The Company has appointed its share registrar, Computershare Hong Kong Investor Services Limited (“ Computershare ”), as its agent in connection with the redemption.
Accordingly, the Preference Shares will be redeemable at the option of their holders from and including Saturday, 31 December 2016 at Computershare’s office at Shops 1712-1716, 17th Floor, Hopewell Centre, 183 Queen’s Road East, Wanchai, Hong Kong during office hours between 9:00 a.m. to 4:30 p.m. (Monday to Friday, exclude public holidays). The holders of Preference Shares are required, pursuant to the Bye-laws, to deliver the original share certificates in respect of the whole of their holding of the Preference Shares (to be redeemed) for cancellation at the appointed time and thereupon, the Company shall pay to such holders the redemption amount.

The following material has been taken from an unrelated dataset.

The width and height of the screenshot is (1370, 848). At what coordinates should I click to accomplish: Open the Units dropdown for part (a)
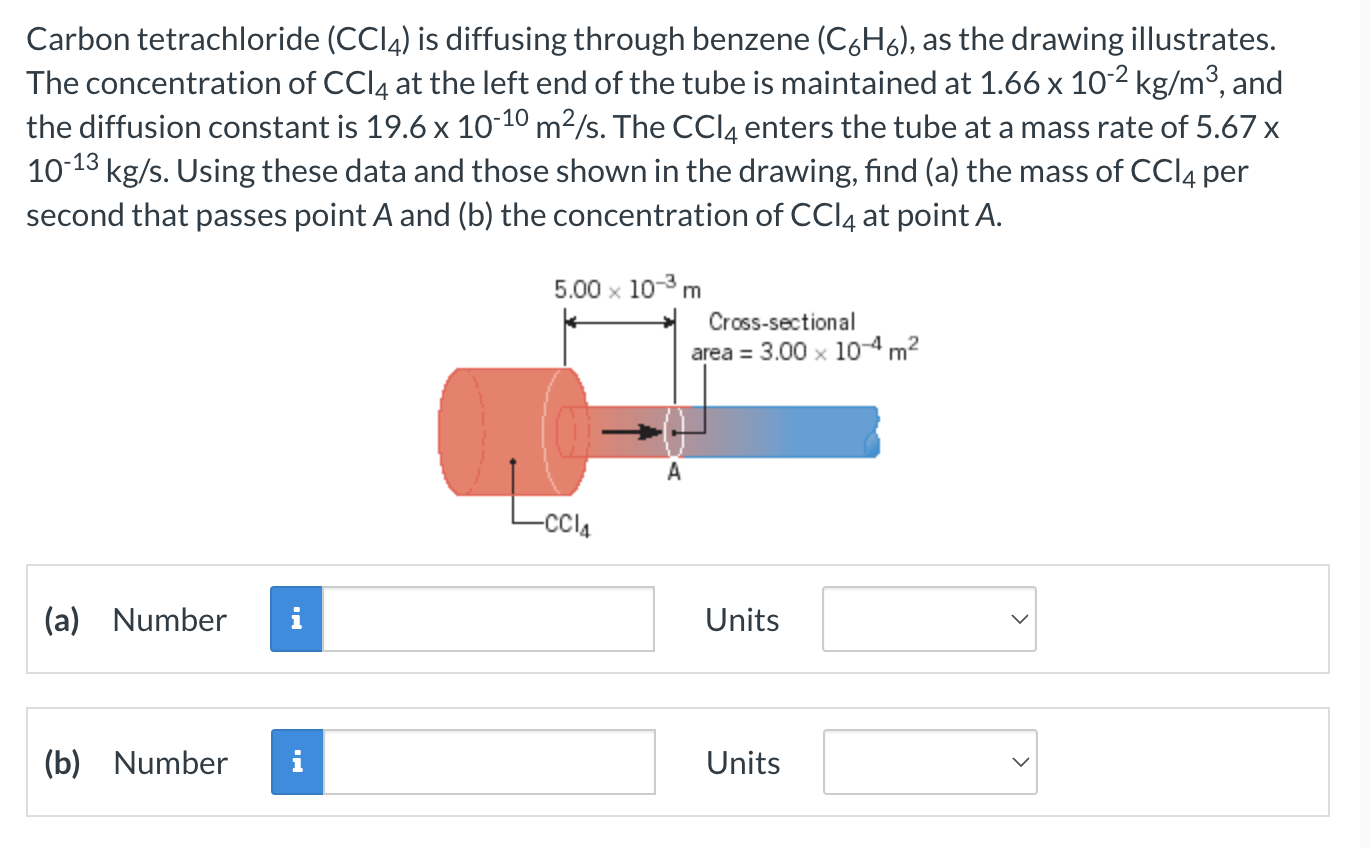pyautogui.click(x=928, y=619)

Each Preference Share will be redeemed at HK$0.25 per Preference Share (the “ Redemption Amount ”) on request by their holders. Payment of the Redemption Amount will be made by direct payment to the bank account of the holder of the Preference Shares (if so provided by the holder) or by way of cheque for the Redemption Amount sent by post to the holder of Preference Shares.
1
Holders of Preference Shares should follow the procedures set out below for delivery of their original share certificates. If a holder of Preference Shares does not deliver his original share certificates, the Redemption Amount shall not be paid. In accordance with the Bye-laws, no moneys payable by the Company in respect of the Preference Shares shall bear interest against the Company.
Procedures
-
If the Preference Share certificate, transfer receipt or any other document of title in respect of your Preference Shares (the “ Title Document ”) is in your name, you must present such Title Document with the attached Form A to the office of Computershare at Shops 1712-1716, 17th Floor, Hopewell Centre, 183 Queen’s Road East, Wanchai, Hong Kong during office hours between 9:00 a.m. to 4:30 p.m. (Monday to Friday, exclude public holidays).
-
If the Preference Share certificate(s) is/are in the name of HKSCC Nominees Limited, you must arrange for the Preference Shares to be registered in your name through Computershare before you lodge the redemption request.
-
If you have lodged a transfer of any of your Preference Shares for registration in your name and have not yet received your revised Preference Share certificate, you should write to Computershare before the Redemption Date to authorise and instruct Computershare to issue and hold such Preference Share certificate, as if it was delivered to Computershare on the Redemption Date.
-
If the Title Document is not readily available or is lost, you should complete the attached Form A and Form B indemnity and return the same to Computershare.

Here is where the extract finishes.